-- start Information provided --

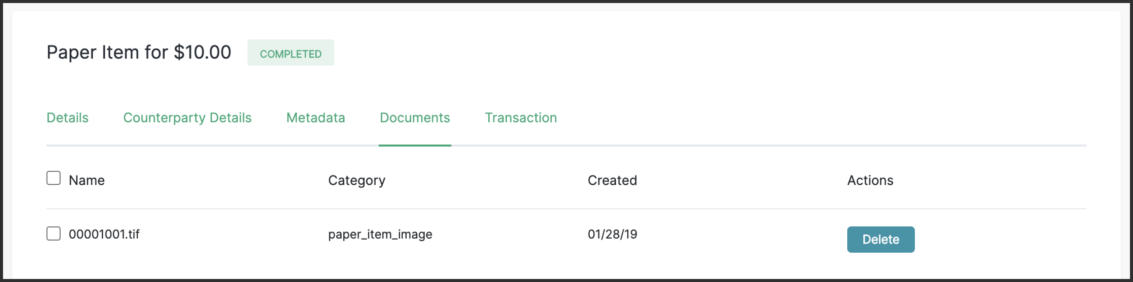
Task: Click the Name column header
Action: pyautogui.click(x=87, y=179)
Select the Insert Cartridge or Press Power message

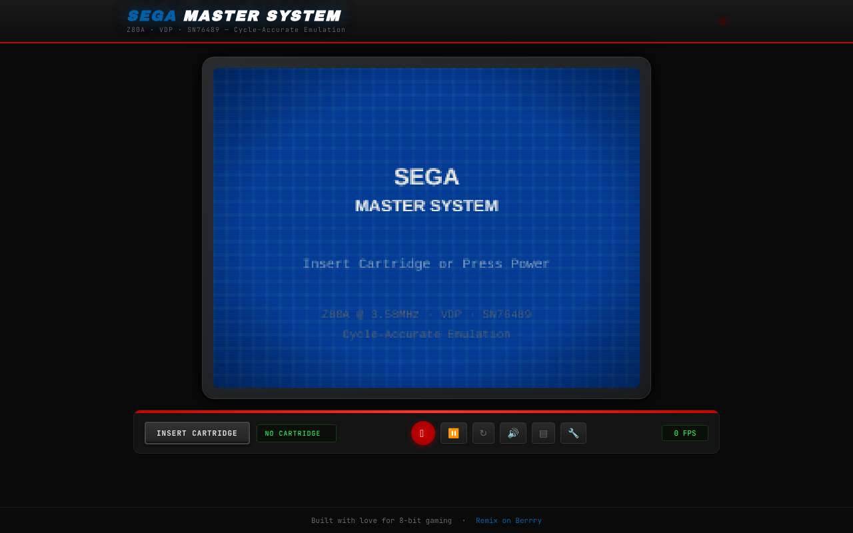click(x=427, y=263)
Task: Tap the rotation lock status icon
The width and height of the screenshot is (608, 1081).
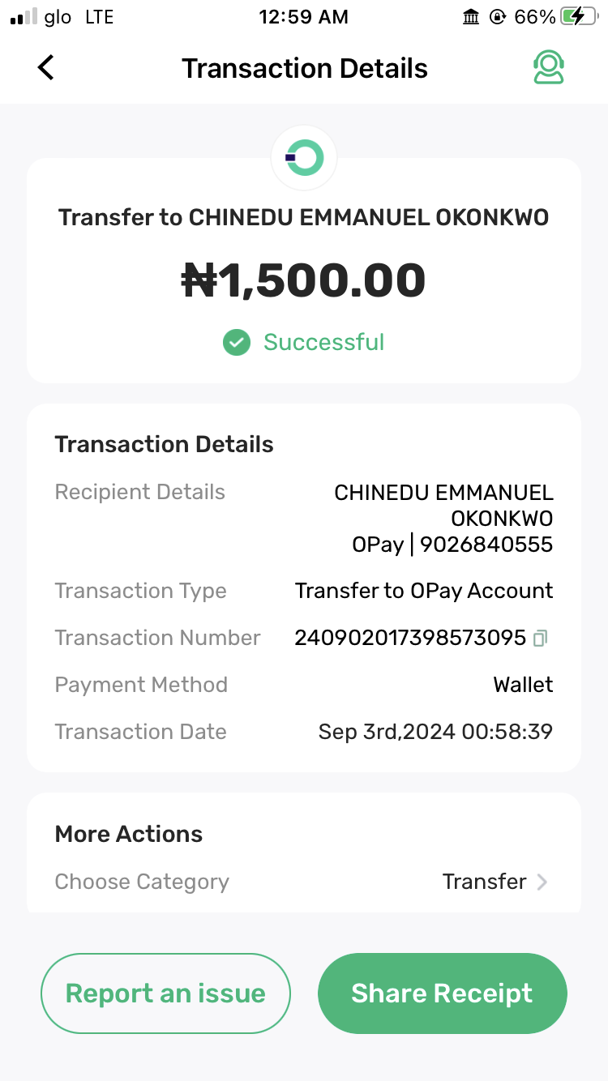Action: pyautogui.click(x=497, y=17)
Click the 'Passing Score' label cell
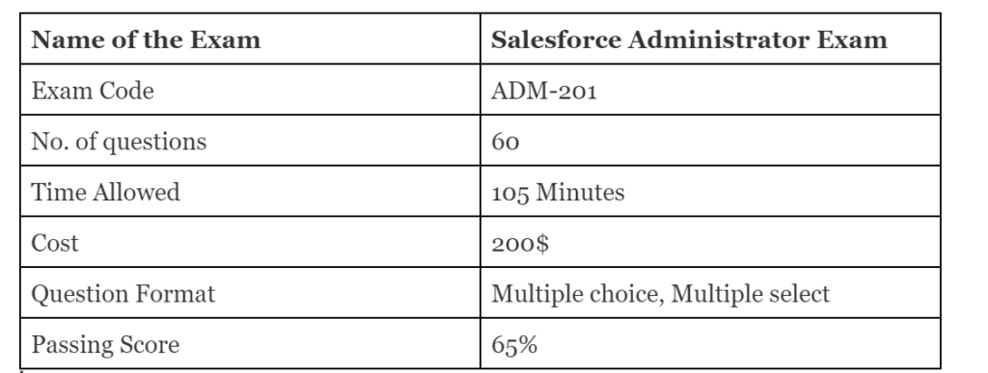Image resolution: width=988 pixels, height=373 pixels. pos(250,343)
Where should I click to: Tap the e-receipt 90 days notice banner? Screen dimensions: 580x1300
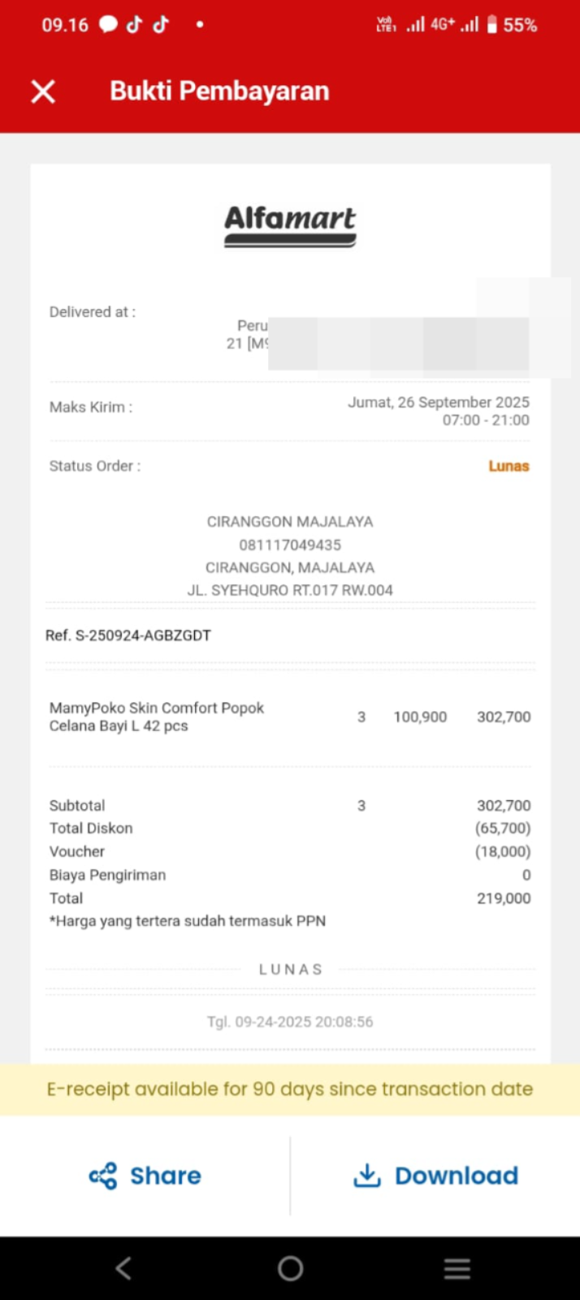290,1089
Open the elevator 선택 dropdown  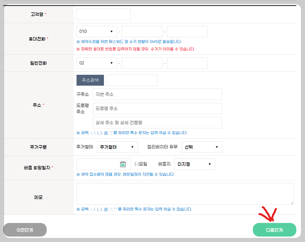click(x=202, y=147)
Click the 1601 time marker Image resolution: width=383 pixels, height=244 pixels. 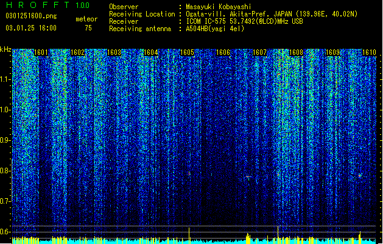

-- end Information provided --

= What the task asks =
Rewrite everything in the listing from the line containing "Select the Insert" down to the line containing "Action: pyautogui.click(x=497, y=17)" as a numbered list, with both of those lines included and blank lines skipped. Omit the pictures from your answer.

= Task answer =
1. Select the Insert Cartridge or Press Power message
2. click(x=427, y=263)
3. Task: Tap the rotation lock status icon
4. The width and height of the screenshot is (608, 1081).
5. Action: pyautogui.click(x=497, y=17)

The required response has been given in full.